Urinary incontinence (UI) is a major health issue that affects more than 200 million people worldwide. Stress urinary incontinence (SUI), which accounts for half of all UI cases, is the involuntary loss of urine in the absence of a detrusor contraction. SUI occurs as a result of weakened muscles of the pelvic floor and urethra, producing urine loss whenever there is an increase of intra-abdominal pressure, such as coughing, sneezing, and laughing. Currently there is no effective treatment for SUI. Because weakened muscles and nerves in the urethra are the underlying cause of SUI, this proposed study seeks to correct such deficiencies by replenishing the affected urethra with human embryonic stem cells (hESC).
Human ESC are capable of differentiating into various cell types including smooth muscle, striated muscle, and nerves. These cell types are also found in the urethra and are affected during the disease progression of SUI. In Specific Aim 1 of this proposed project we will investigate whether hESC can be induced to turn into cell types found in the healthy urethra.

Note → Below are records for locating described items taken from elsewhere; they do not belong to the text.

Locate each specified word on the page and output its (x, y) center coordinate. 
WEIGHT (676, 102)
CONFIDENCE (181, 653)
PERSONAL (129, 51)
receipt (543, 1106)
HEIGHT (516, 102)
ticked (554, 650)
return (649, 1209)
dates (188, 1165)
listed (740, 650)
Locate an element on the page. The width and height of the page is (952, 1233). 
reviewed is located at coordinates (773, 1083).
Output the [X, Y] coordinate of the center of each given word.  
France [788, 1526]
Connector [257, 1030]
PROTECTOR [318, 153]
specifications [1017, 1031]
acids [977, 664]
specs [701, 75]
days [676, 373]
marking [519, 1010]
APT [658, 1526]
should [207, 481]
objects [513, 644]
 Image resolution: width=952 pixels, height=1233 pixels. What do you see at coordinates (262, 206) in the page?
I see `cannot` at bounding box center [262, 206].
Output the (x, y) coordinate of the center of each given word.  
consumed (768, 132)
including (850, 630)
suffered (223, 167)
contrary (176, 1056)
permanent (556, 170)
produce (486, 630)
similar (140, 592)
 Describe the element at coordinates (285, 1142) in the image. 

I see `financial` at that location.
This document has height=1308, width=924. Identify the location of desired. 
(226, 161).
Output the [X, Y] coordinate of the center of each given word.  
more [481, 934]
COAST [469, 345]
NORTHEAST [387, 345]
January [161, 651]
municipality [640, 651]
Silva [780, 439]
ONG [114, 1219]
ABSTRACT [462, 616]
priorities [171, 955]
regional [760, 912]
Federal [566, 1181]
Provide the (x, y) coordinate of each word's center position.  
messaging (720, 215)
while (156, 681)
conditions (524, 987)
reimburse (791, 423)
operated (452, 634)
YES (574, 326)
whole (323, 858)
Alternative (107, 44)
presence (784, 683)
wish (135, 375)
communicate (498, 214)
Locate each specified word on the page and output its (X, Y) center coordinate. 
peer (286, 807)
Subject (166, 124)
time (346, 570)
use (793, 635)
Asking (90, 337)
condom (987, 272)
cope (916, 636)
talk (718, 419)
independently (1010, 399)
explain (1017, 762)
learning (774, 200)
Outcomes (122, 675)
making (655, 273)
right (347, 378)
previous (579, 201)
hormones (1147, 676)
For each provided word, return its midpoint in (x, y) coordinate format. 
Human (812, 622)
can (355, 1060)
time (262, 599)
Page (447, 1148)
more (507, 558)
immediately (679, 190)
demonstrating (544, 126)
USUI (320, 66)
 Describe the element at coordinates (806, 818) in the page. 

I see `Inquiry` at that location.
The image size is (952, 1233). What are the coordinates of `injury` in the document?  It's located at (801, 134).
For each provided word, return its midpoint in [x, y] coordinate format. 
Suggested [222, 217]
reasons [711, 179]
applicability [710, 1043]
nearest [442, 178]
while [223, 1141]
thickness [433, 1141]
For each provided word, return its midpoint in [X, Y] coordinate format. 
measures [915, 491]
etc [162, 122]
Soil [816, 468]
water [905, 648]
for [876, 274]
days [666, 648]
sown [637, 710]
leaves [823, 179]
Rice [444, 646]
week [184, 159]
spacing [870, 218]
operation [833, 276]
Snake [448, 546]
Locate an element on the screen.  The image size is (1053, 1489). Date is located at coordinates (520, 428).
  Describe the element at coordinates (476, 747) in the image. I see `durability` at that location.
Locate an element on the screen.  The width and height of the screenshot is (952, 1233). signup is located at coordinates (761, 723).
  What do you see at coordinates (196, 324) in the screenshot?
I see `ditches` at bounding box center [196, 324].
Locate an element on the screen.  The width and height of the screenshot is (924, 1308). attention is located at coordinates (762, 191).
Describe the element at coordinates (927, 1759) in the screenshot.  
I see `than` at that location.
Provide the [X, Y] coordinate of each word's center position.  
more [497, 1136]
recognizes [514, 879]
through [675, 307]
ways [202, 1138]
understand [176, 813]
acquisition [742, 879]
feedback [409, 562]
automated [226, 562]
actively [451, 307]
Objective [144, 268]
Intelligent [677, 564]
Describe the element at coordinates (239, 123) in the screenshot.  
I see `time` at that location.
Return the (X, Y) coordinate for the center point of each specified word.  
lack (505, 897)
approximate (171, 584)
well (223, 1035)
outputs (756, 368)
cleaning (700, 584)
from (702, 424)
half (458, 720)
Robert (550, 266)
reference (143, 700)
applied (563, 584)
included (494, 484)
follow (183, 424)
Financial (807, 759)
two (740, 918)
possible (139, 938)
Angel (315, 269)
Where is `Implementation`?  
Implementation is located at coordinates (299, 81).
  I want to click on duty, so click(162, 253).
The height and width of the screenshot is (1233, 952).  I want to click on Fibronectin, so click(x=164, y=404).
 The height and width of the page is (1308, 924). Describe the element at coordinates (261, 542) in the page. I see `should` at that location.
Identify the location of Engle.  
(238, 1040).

In Specific Aim 2 we will test the therapeutic efficacy of hESC. Because it is unethical to conduct this research in patients, we will employ a rat SUI model that was developed in our laboratory 11 years ago. We have shown in several publications that this SUI model closely mimics human SUI in both the disease progression and pathology. We are therefore confident that this rat model will allow us to assess the therapeutic effectiveness of hESC. This assessment will then help us to decide whether hESC is suitable for human therapy.

Statement of Benefit to California: 

Urinary incontinence (UI) is a major health problem worldwide; therefore, this proposed study will not just benefit California but the whole world. If there is anything specifically Californian, that would be the research team and the use of human embryonic stem cells (hESC) that are federally restricted. In other words, the research has the potential to strengthen California's leadership in both the UI and hESC research fields. In the long term this enhanced leadership may translate into economic gains for California such as investment in the biotech industry and health care system. If permitted by regulatory agencies at the federal and state levels, clinical trials for this stem cell therapy could perhaps be initiated in California and therefore benefit Californians firsthand.